**Saved entries**.
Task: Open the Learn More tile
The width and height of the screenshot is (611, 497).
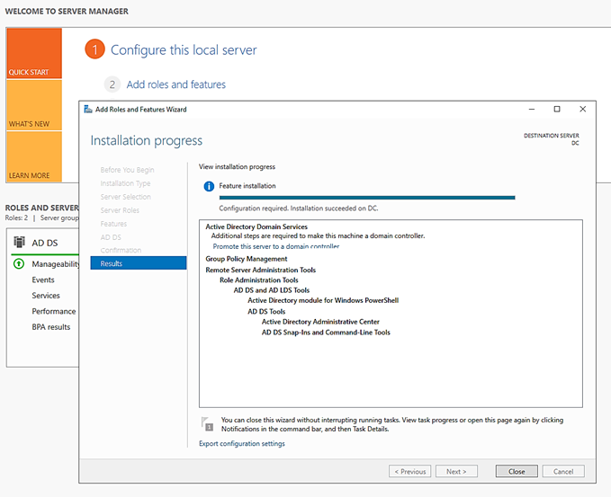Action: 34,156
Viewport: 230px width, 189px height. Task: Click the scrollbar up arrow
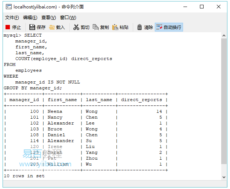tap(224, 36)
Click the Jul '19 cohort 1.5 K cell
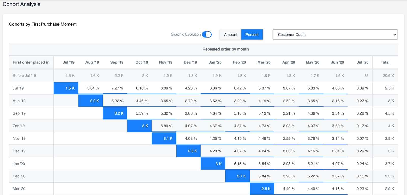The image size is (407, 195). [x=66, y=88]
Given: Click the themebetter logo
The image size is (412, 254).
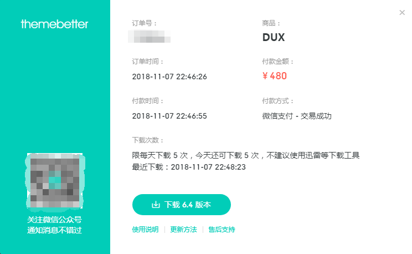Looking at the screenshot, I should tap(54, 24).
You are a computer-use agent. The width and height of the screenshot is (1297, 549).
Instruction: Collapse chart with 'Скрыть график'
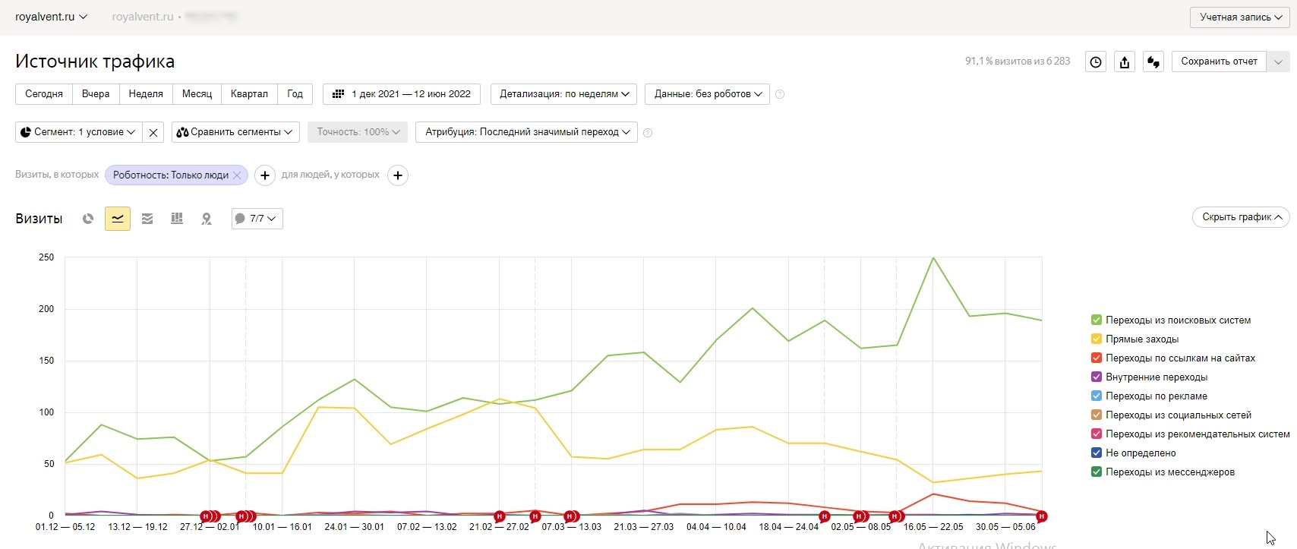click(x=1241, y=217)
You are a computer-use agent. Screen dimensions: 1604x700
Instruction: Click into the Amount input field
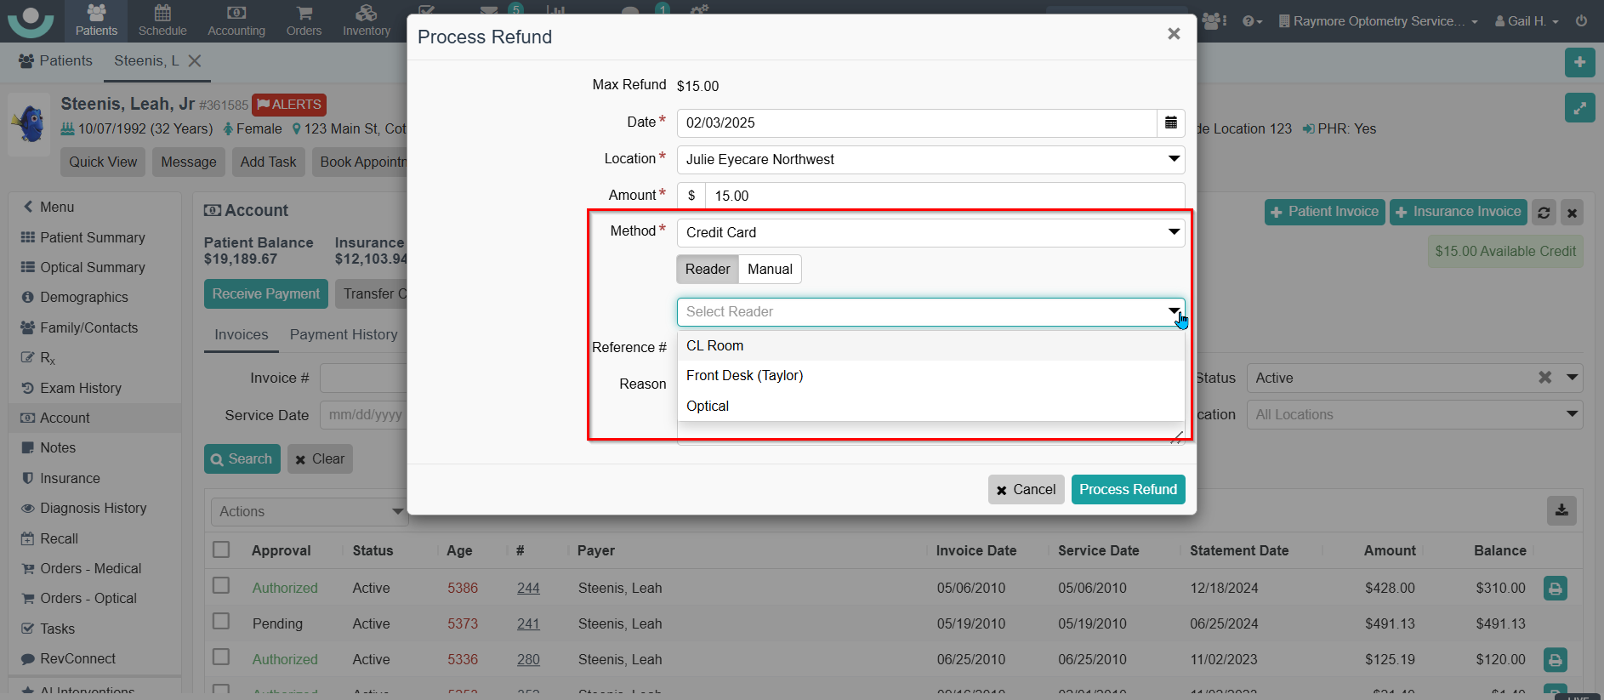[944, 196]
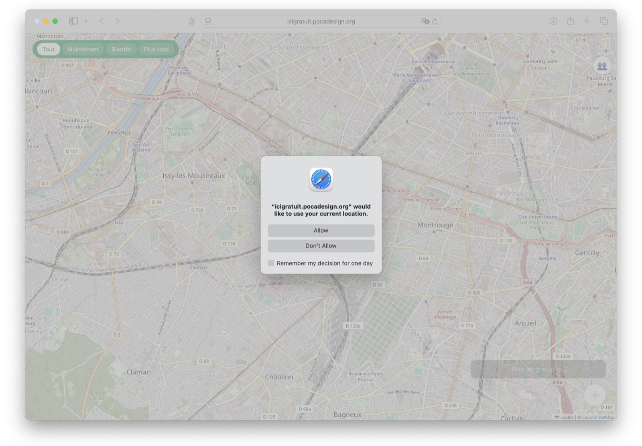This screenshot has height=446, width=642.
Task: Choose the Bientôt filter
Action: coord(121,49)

...

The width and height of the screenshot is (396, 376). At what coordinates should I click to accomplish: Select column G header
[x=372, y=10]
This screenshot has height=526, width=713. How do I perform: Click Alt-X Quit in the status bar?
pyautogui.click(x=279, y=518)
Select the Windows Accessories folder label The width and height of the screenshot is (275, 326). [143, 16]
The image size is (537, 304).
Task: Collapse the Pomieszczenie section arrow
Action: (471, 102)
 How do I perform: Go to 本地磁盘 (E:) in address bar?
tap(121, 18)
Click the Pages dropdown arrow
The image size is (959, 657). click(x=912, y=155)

**EXERCISE DETAILS**. No picture is to be printed. Output exactly the lines above from the line containing "The width and height of the screenshot is (611, 497)." through the line containing "You are a computer-use agent. The".

**COMPLETED EXERCISE**.
The width and height of the screenshot is (611, 497).
Action: 34,156
Viewport: 230px width, 189px height. Task: Click the scrollbar up arrow
tap(224, 36)
Click the Jul '19 cohort 1.5 K cell
The image size is (407, 195). [x=66, y=88]
Given: Click the themebetter logo
The image size is (412, 254).
Looking at the screenshot, I should tap(54, 24).
You are a computer-use agent. The width and height of the screenshot is (1297, 549).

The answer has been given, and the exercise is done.